The combination of high financing costs and prices remaining near record highs has limited activity. Before seasonal adjustment, all cities except Chicago saw prices drop in August. The Midwest and Northeast markets continued to outperform other regions. Meanwhile, the Sun Belt and Western markets continued declining, including Tampa (down 3.3%), Phoenix (down 1.7%), Miami (down 1.7%), San Francisco (down 1.5%) and Denver (down 0.7%).
Despite high mortgage rates continuing to weigh on buyer demand, it appears the housing market is finding a new equilibrium. Several major markets in decline signal recent appreciation has ended.
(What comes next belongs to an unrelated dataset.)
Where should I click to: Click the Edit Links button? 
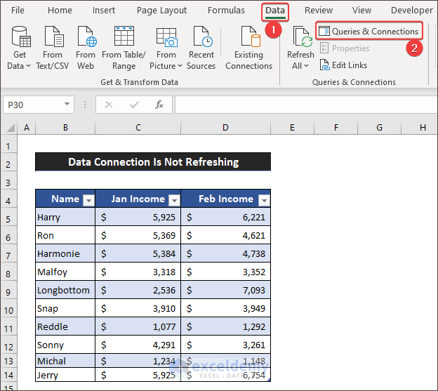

These adjustments may lead to a more sustainable market in the long run.
High Prices and Inflation Stay Top of Mind for Consumers
Consumer confidence decreased 1.0 point in October to 94.6. Among its components, the Present Situation Index improved while the Expectations Index declined, with consumers’ pessimism about future job availability and future business conditions being partially mitigated by consumers’ views of current job availability improving for the first time since December 2024.
The Present Situation Index, reflecting current business and labor market conditions, increased 1.8 points to 129.3. Meanwhile, the Expectations Index, which reflects consumers’ short-term outlook for income, business and labor market conditions, fell 2.9 points to 71.5, remaining below the recession signal threshold of 80 since February 2025.
Views of the current labor market situation improved, with 27.8% of consumers saying jobs were “plentiful,” up from September (26.9%), while 18.4% said jobs were “hard to get,” slightly higher than September (18.2%) and up from 14.5% in January. Looking to the future, 27.8% anticipate fewer available jobs in the next six months, up from 25.7% the prior month.
Mentions of high prices and inflation continued to top the list of topics influencing consumers’ views of the economy. Meanwhile, mentions of tariffs continued to decline in October but remained elevated. Comments on U.S. politics increased, with the ongoing government shutdown mentioned as a key concern. Consumers’ 12-month inflation expectations inched up from 5.8% to 5.9% in October. Meanwhile, 52.8% of consumers, compared to 51.1% in September, expect interest rates to rise, and a smaller share of consumers (26.2% vs. 26.9% in September) expect rates to fall.
Buying plans for cars increased in October, while buying plans for homes decreased. Consumers’ plans for buying big-ticket items were little changed in October but have started to pick up after weakening earlier this year. Consumers’ intentions to purchase more services rose after September’s pullback, and vacation intentions seem poised for a recovery. Preliminary data suggest consumers’ holiday spending will be down this year. Overall, consumers’ views of their current and future financial situation strengthened from September.